*** Opening PASSAGE TO READ ***

Barry Cunliffe is a leading archaeologist in Europe. He is emeritus professor of European archaeology at the University of Oxford and the author of many books, including The Ancient Celts, Facing the Ocean, and The Extraordinary Voyage of Pytheas the Greek.


Customer Reviews

Great book, synthesizing many years and fields5
This is a remarkable overview of an important period in human history in what we now call Europe (basically the period from the end of the last ice age to the medieval period, and covering the beginnings of farming and the rise of cities and settlements: the Neolithic and post-Neolithic period). This is also a summary of archeologist Cunliffe's other works, now contained between two covers. The author discusses everything from trade, migration and the domestication of animals to art and literature -- with Homer's great oral tales in particular getting very good treatment -- and of course languages and warfare. It is well written (on paper is of an exceptional quality) and filled with wonderful crisp and clear photographs, as well as charts and diagrams. The only possible downside is the sheer weight of the book, making it resemble a coffee book, though it isn't that. So, all in all, a great work about an important subject -- the big picture of how the West came to be the West we know -- by a learned and lucid expert in the field(s), pitched at the intelligent ordinary reader, to boot.

Fascinating, smooth reading5
Along with Mithen's After The Ice, this is the most enjoyable book on European prehistory that I have read. Filled with colorful maps and photos that follow along with the text descriptions, written elegantly and with enough detail to not seem too "dumbed-down" for the layman. If every professor or researcher published their books in such an appealing and vibrant fashion, it would cut into the ratings of the Science and History channels.

A great treasure5
This book is a great treasure - if I was headed for a desert island it would be one of the ten books I would take with me. (And that is after a good forty years of reading history and literature) Cunliffe gives a wide and deep summary of Europe's growth and evolution from the paleolithic to the Roman empire. Unlike so many historians with narrow views, he weaves together findings from archaeology, climatology, geographpy, medical genetics, social history and ecology. His prose is a miracle of clarity, conciseness and sparkled here and there with a little wit and mischief. He highlights the big controversies, lets you know where he stands on them, but is never dogmatic or overbearing. He writes from a long career in this field, yet everything in the book is right up to date. The maps, charts and photos are all a graphic designer's dream - perfectly rendered and always completely integrated with the text. In fact, the book is a publisher's masterpiece. I could go on and on - but just go out and get this!!

*** Closing PASSAGE TO READ ***
*** Opening STORED DATA ***

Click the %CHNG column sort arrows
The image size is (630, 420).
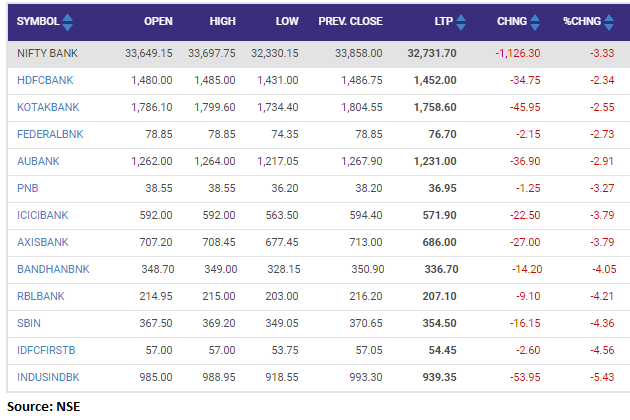[610, 21]
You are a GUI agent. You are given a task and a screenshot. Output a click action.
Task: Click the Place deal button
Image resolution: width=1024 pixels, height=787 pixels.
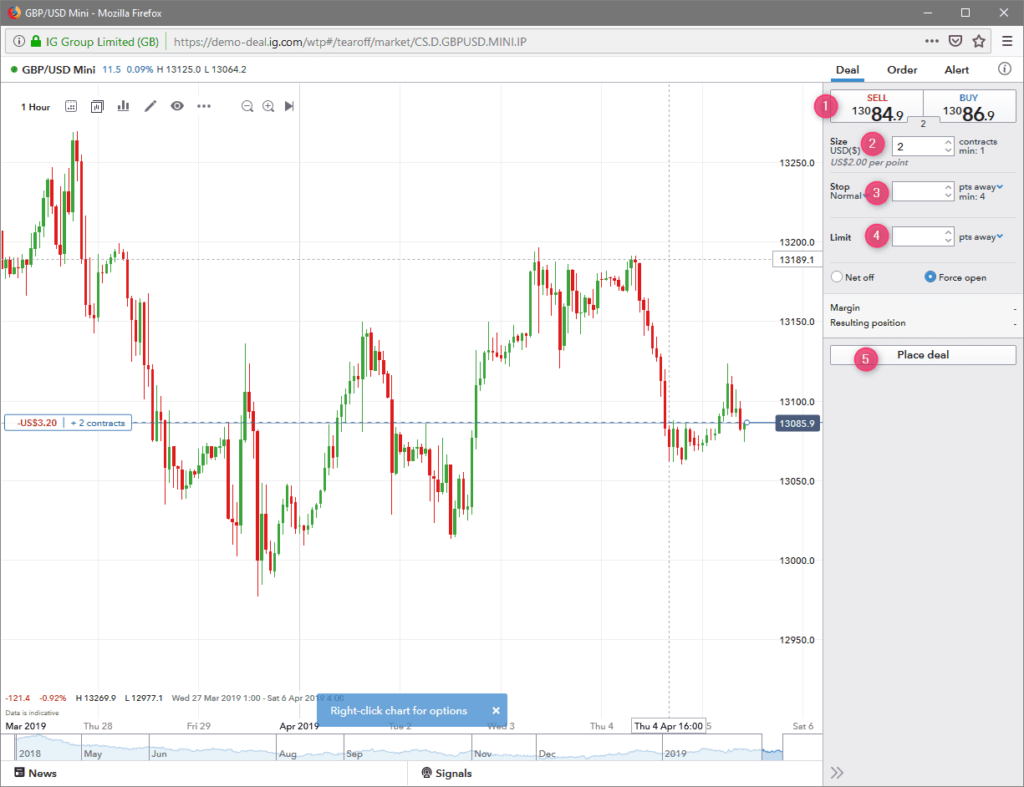(922, 355)
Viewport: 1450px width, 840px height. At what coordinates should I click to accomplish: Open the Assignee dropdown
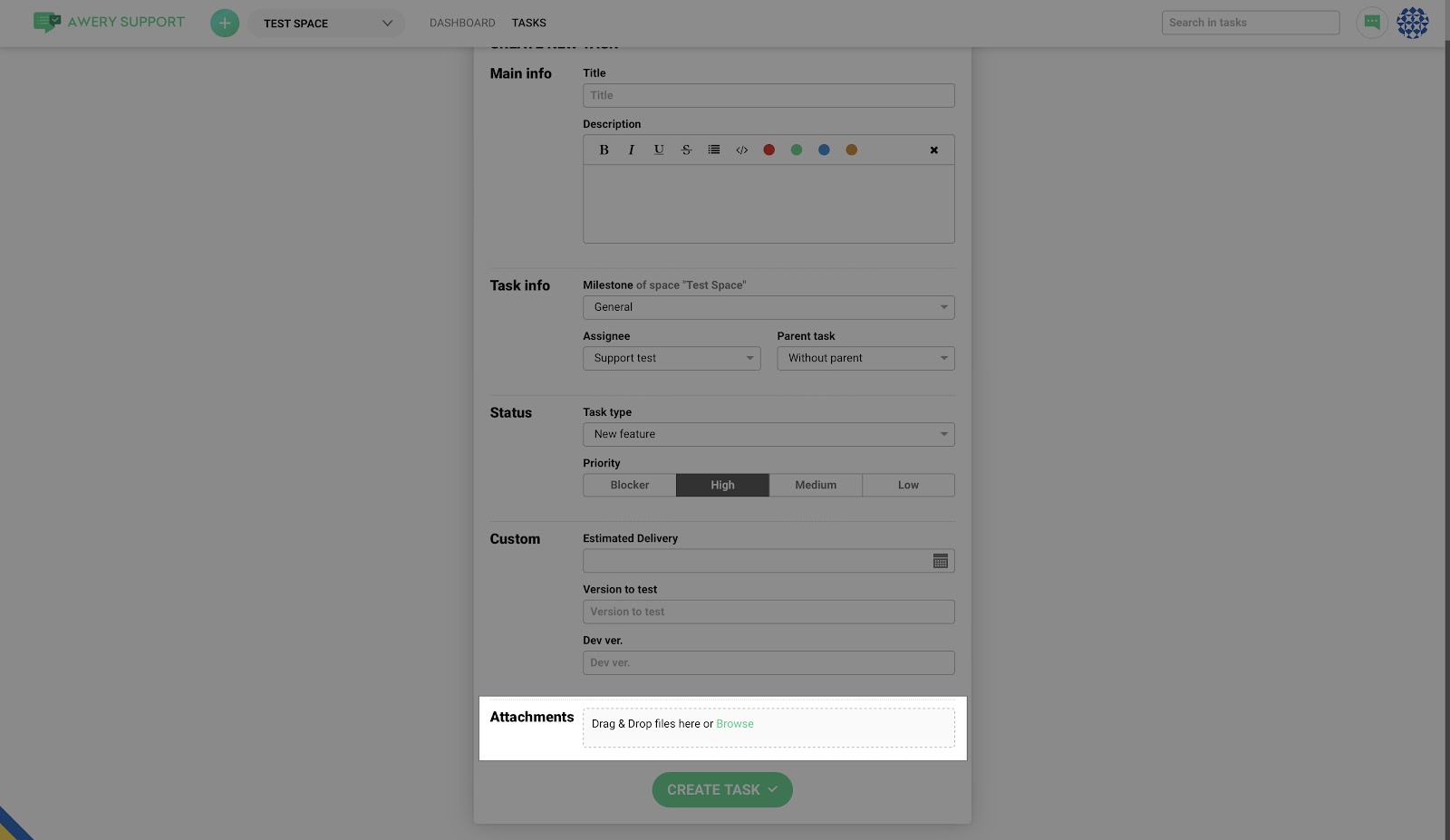tap(671, 359)
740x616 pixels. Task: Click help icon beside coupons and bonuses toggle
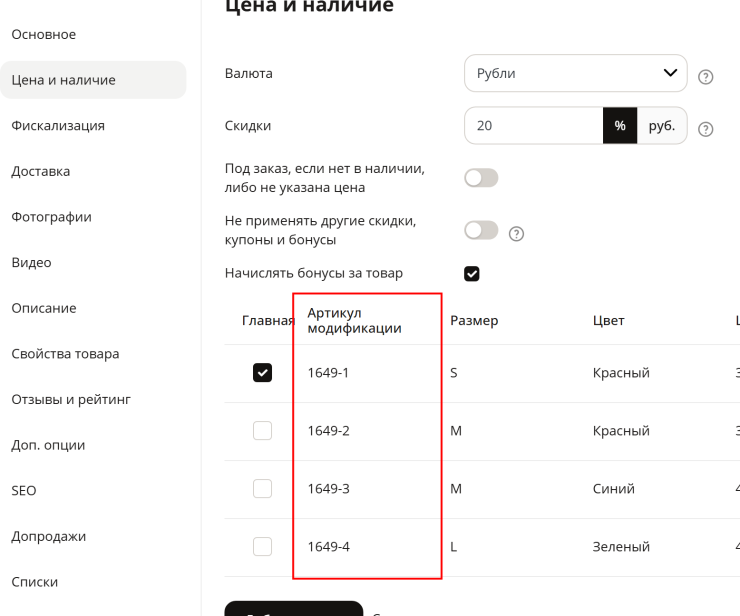(x=516, y=234)
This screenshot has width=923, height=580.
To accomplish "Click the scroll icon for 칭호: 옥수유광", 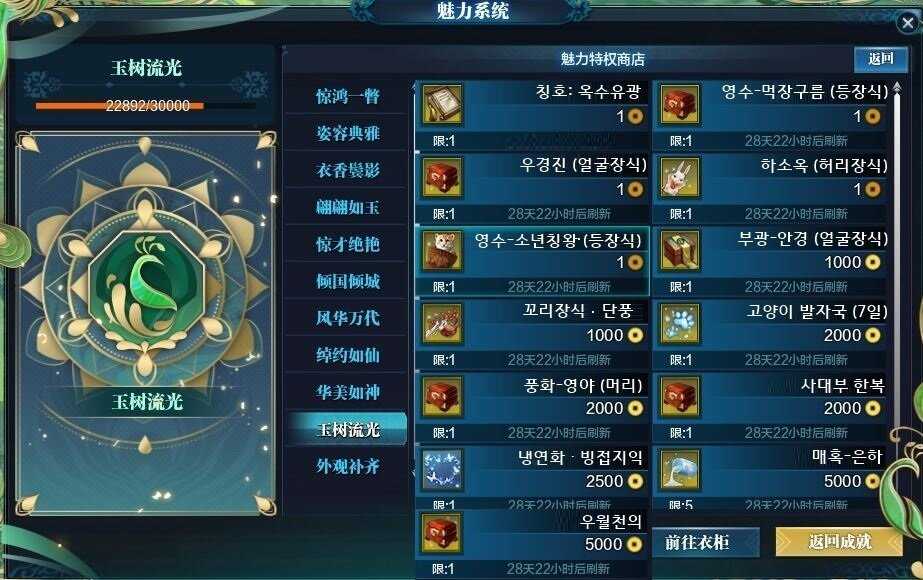I will [x=442, y=105].
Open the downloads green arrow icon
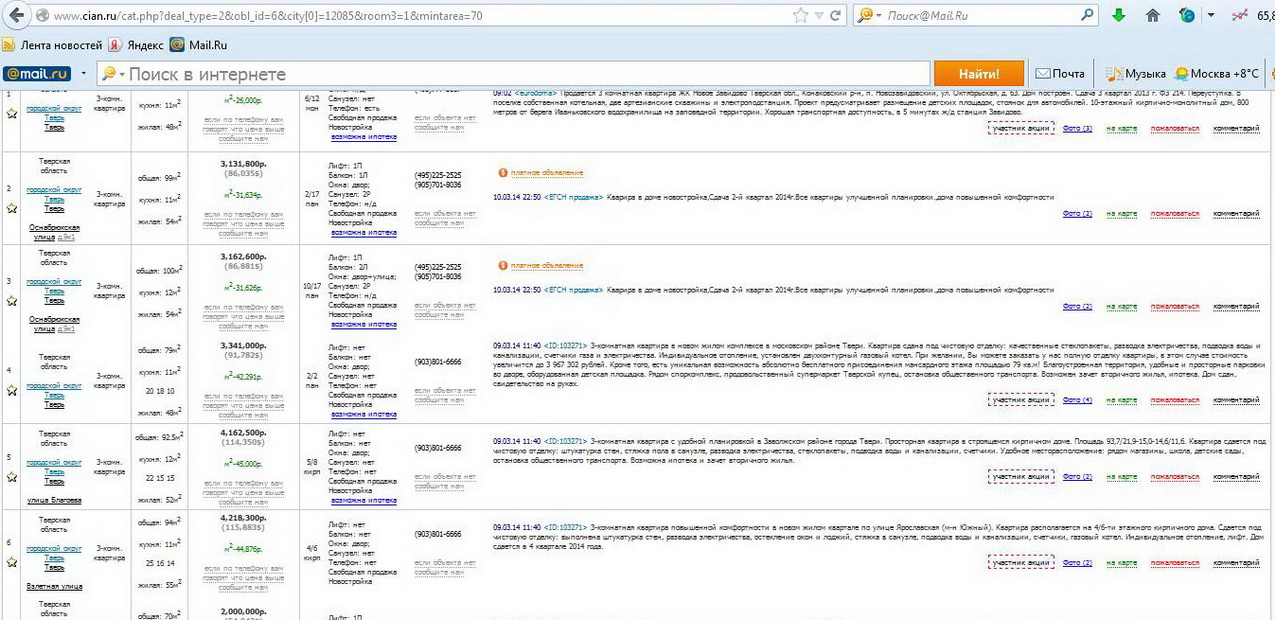Image resolution: width=1275 pixels, height=620 pixels. click(x=1118, y=16)
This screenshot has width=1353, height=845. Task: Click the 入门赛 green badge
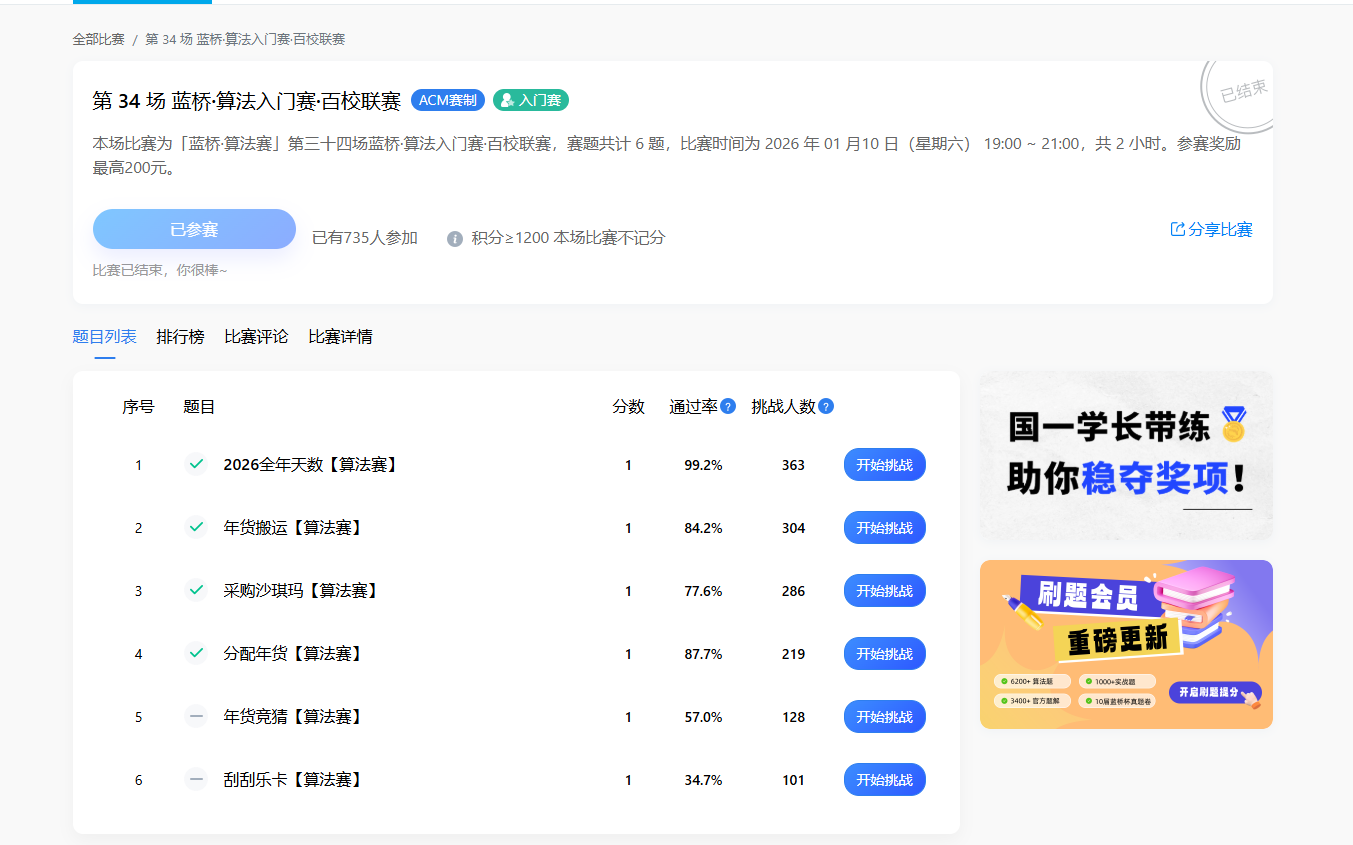[531, 101]
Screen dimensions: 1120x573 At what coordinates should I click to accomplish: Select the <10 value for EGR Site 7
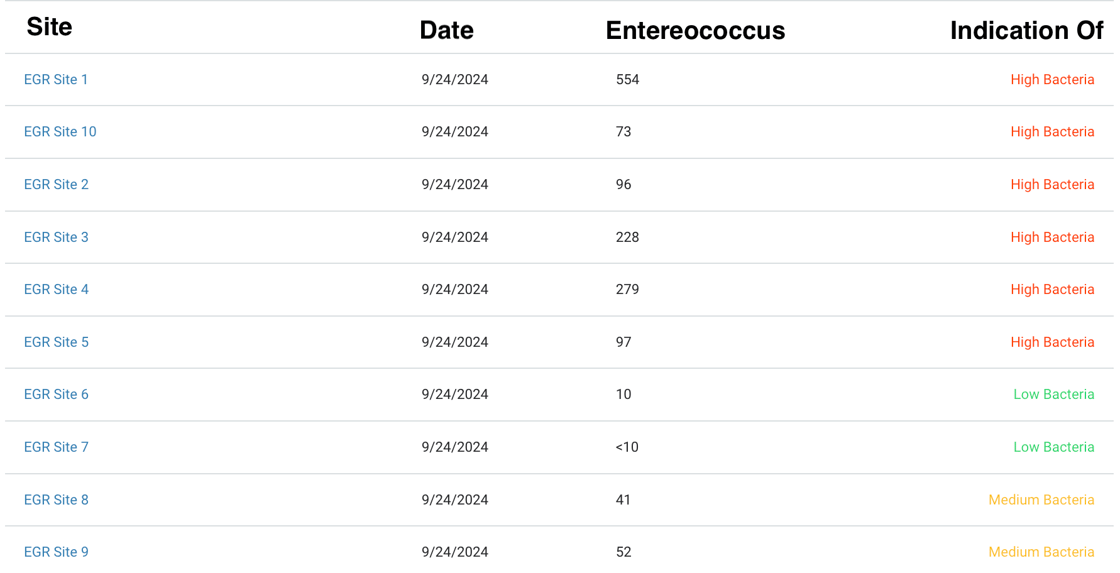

*** Closing STORED DATA ***

PROMPT: In the text about Barry Cunliffe and his book, where is he emeritus professor of European archaeology?

COMPLETED EXERCISE: The University of Oxford.